::: DATA SUPPLIED :::

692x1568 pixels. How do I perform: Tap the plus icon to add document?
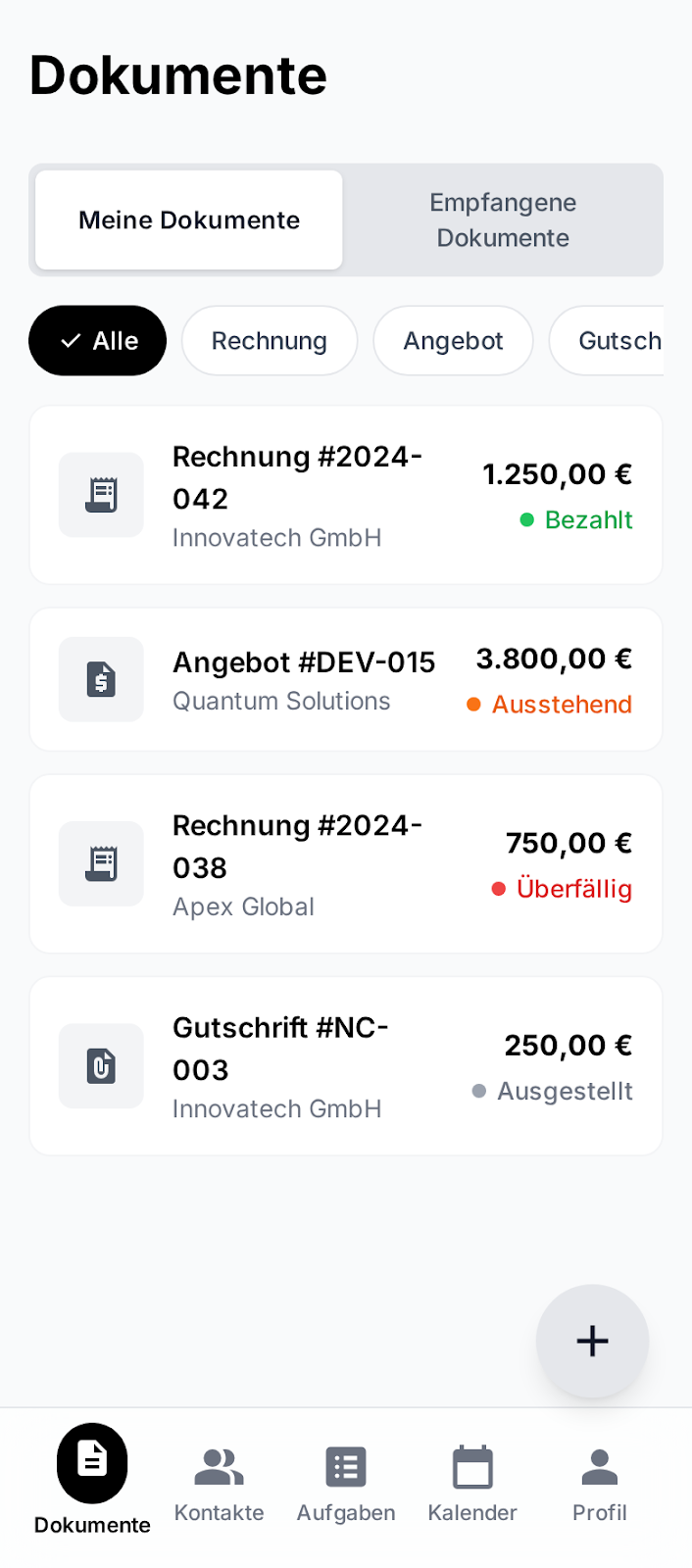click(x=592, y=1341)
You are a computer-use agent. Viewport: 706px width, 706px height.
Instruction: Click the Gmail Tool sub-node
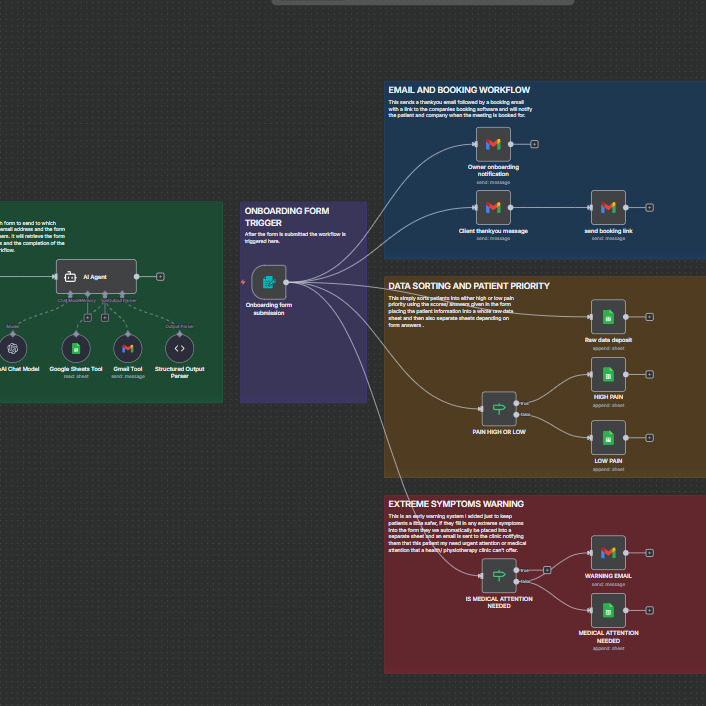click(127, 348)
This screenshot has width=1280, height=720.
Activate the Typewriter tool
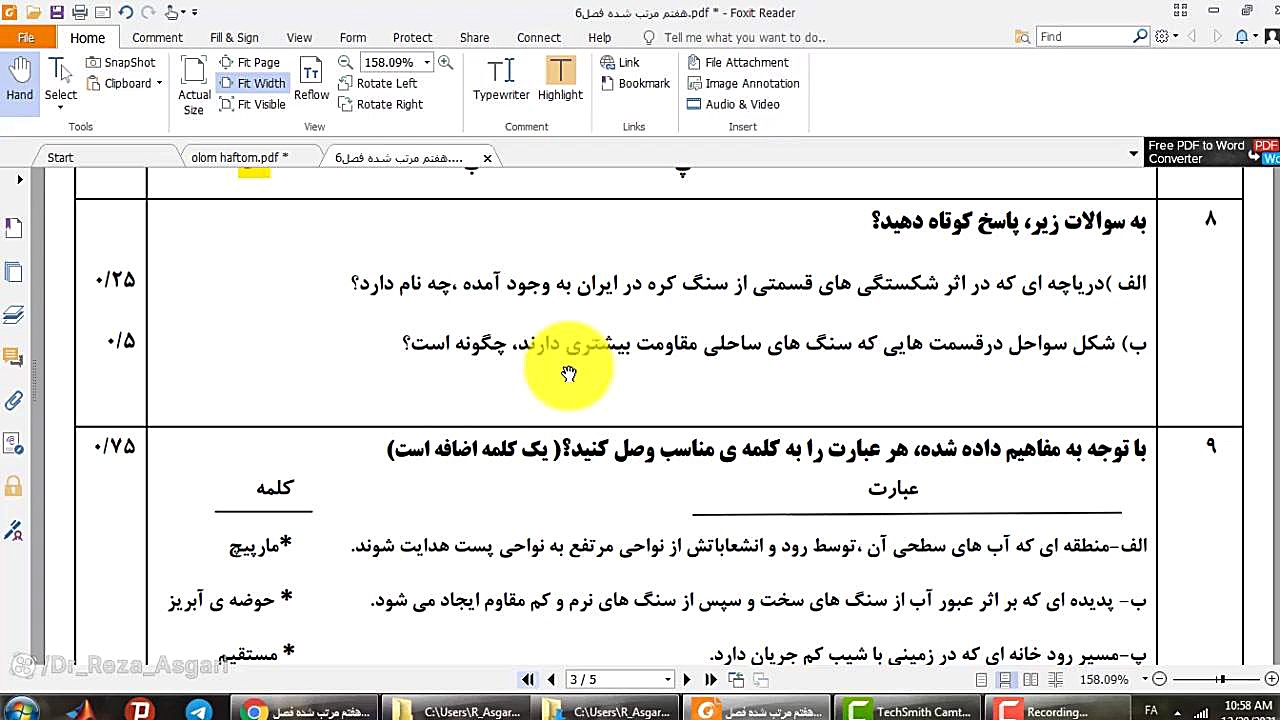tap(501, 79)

:::

» ASSIGNED TASK
The result should be all the records, retyped exactly, with no pictures among them.

» REPLY TO THE EXERCISE
692x1568 pixels. How do I perform: Tap the plus icon to add document?
click(x=592, y=1341)
You are a computer-use agent. Viewport: 706px width, 706px height.
Instruction: Click the Gmail Tool sub-node
click(127, 348)
This screenshot has width=1280, height=720.
Activate the Typewriter tool
tap(501, 79)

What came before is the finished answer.